▸ **Given passage**:

────────────────────────────────────────

Congratulations on furthering your education and career goals, I think medical billing/coding is one of the most interesting fields to be in, and presents lots of opportunities for the right person.

One thing you will need to decide is if you want to just code, and get your CPC, or if you would prefer to do medical billing, which does involve knowledge of coding, but you don't need a CPC. Or, if you want to do both, which is the case with some medical practices. For me, I much prefer billing over coding, but everyone is different. Once you get a clearer idea of what is involved with each, you can decide what works best for you.

Some things to consider:

1. Finding work as a coder with a CPC-A before the A gets dropped off is not easy. Even with the A dropped, most places want 3-5 years of experience. And finding remote work is really, really hard unless you have 5 years experience. There are some places that will hire CPC-A's or CPC's without that kind of experience for remote work, but they aren't the best to work for, and the pay is generally abysmal.

2. When starting your job search, start early, even while still in school, and apply for everything even remotely related to billing or coding. Medical records, receptionist, registration, back office assistant, etc. Or as they say on a lot of billing/coding forums: "just get your foot in the door".  A lot of people in this field start at a practice or hospital at an entry level job, and work their way up. For me, I started in 1996 rooming patients at a podiatry office and within three years I was the office manager and in charge of everything, including billing/coding. I still hold that job, plus doing remote billing/coding work for 6 other doctors of various specialties, all because I took an entry level job all those years ago.

3. Network, network, network...a lot of time it isn't how much you know, but WHO you know. I got my job at the podiatry office because my mom was a patient. I got my first remote billing job because I was on a billing/coding forum and answered every podiatry question that people asked, and someone who needed a podiatry biller contacted me. Join every online forum you can find, every Facebook page open to people to join, and if you want to pursue coding, attend AAPC chapter meetings in your area. Talk to your personal doctors and see if they need help, or know of an office that does.

────────────────────────────────────────

▸ **Source data**:
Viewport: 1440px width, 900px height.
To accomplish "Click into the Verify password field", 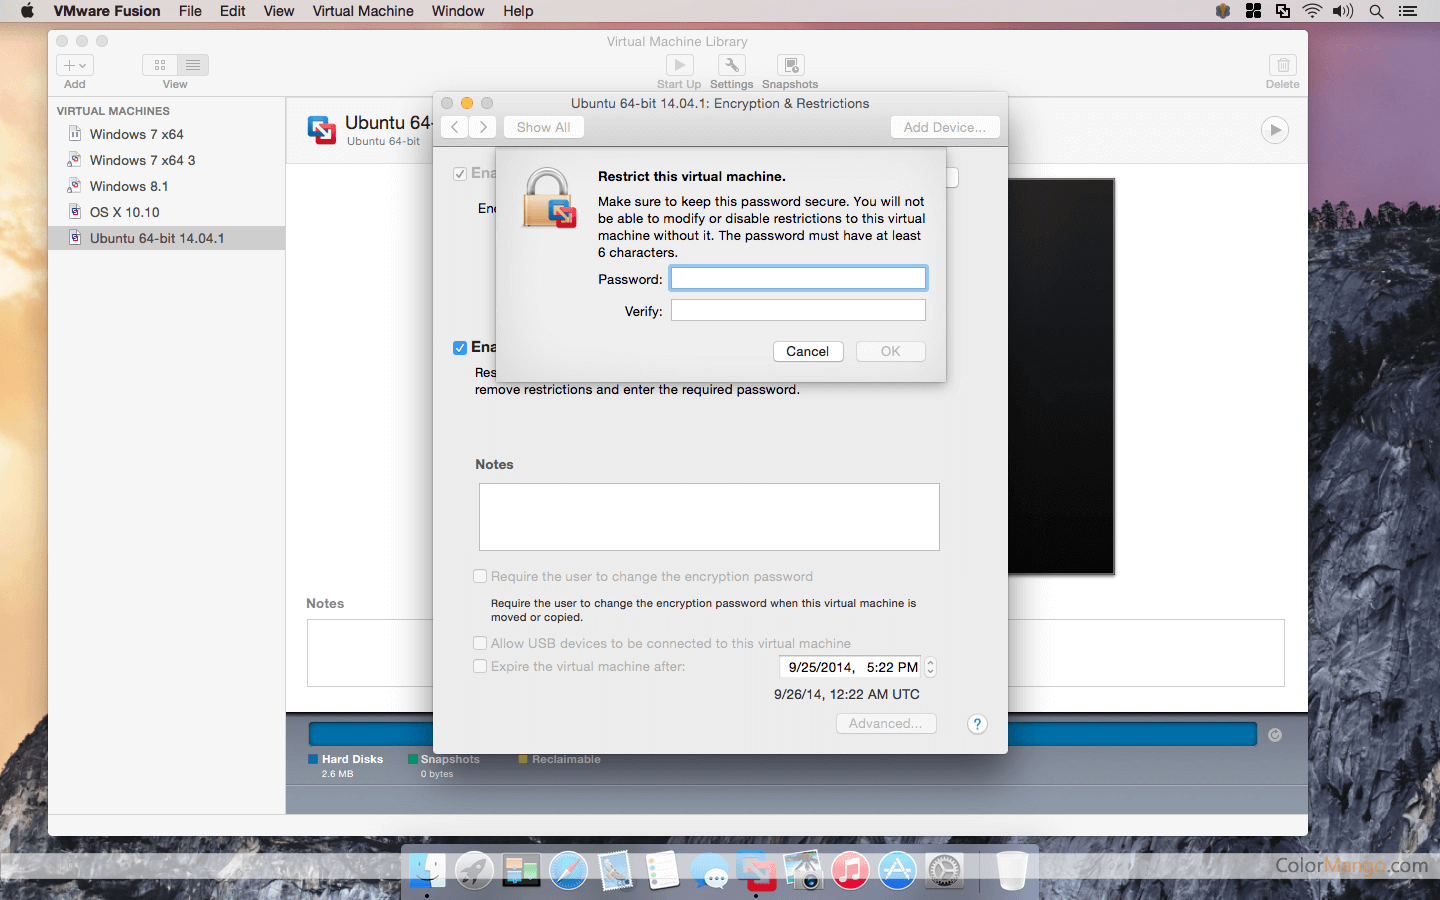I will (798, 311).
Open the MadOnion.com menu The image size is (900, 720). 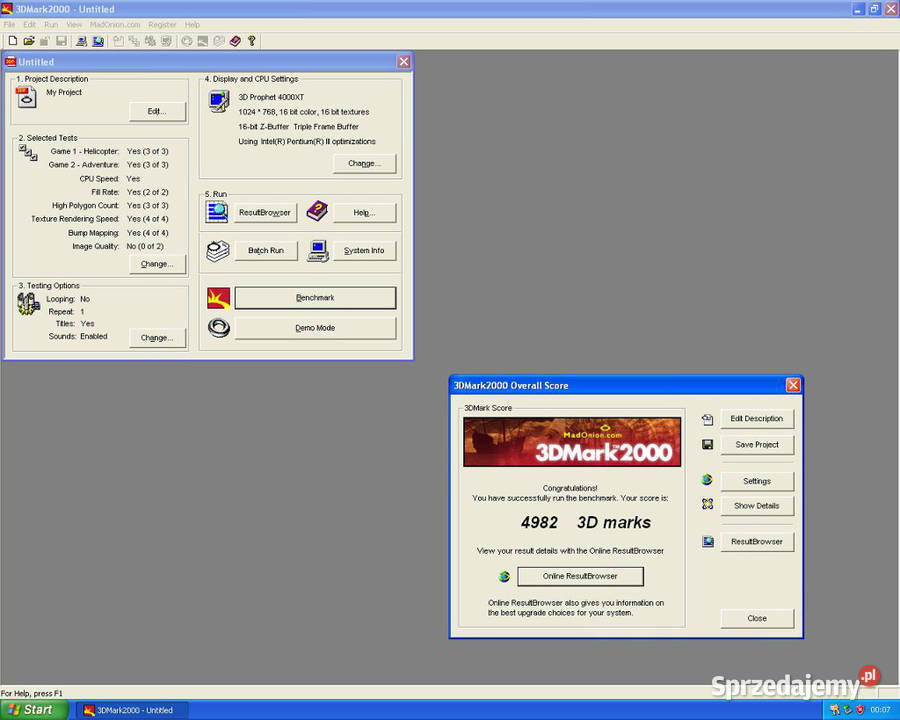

────────────────────────────────────────

▸ **Exercise instructions**:
**A.** In one to three sentences, explain why the medical billing advice recommends applying for receptionist, registration, and other entry-level jobs.
**B.** Write the next part of the medical billing advice, picking up after its final sentence.
The lines above are separate material and have no connection to the medical billing advice.

▸ **Responses in order**:
**A.** Many people in the field start at an entry-level job in a practice or hospital and work their way up. The writer began in 1996 by rooming patients at a podiatry office and within three years was office manager in charge of everything, including billing and coding.

**B.**
4. Keep in mind that with the majority of providers using EMR, the need for coders has dropped. ICD-10 changed that for awhile, but that hiring upswing seems to be over. Most coders I talk to seem to get hired at hospitals, or in risk adjustment/DRG/auditing jobs. While there are still solo/group providers that hire coders, it isn't like it used to be. Some EMR companies also do billing, but because it isn't done the way it should be, there is still a need for billers, more so than coders, from what I see. While an EMR can code (and not always accurately), they can't call on claim denials, and do other things needed in the revenue management cycle.

5. Professionalism in this field is key, since hospitals and offices are professional places. (Or they should be). When I am looking to hire someone, the candidate had better be professional from the start. Things I look for are: professional resume with no grammar/spelling errors, professional sounding e-mail (such as janesmith@gmail.com, and not sparklegirl@gmail.com), speaking with correct grammar/syntax, and professional appearance. By appearance I mean no heavy makeup, no heavy perfume, dressed conservatively, no tattoos or face piercings, no obnoxious nails, etc. I have six tattoos, but you would never know it, and that is what I expect from potential hires. You have to stand out from everyone else, but not in the wrong way.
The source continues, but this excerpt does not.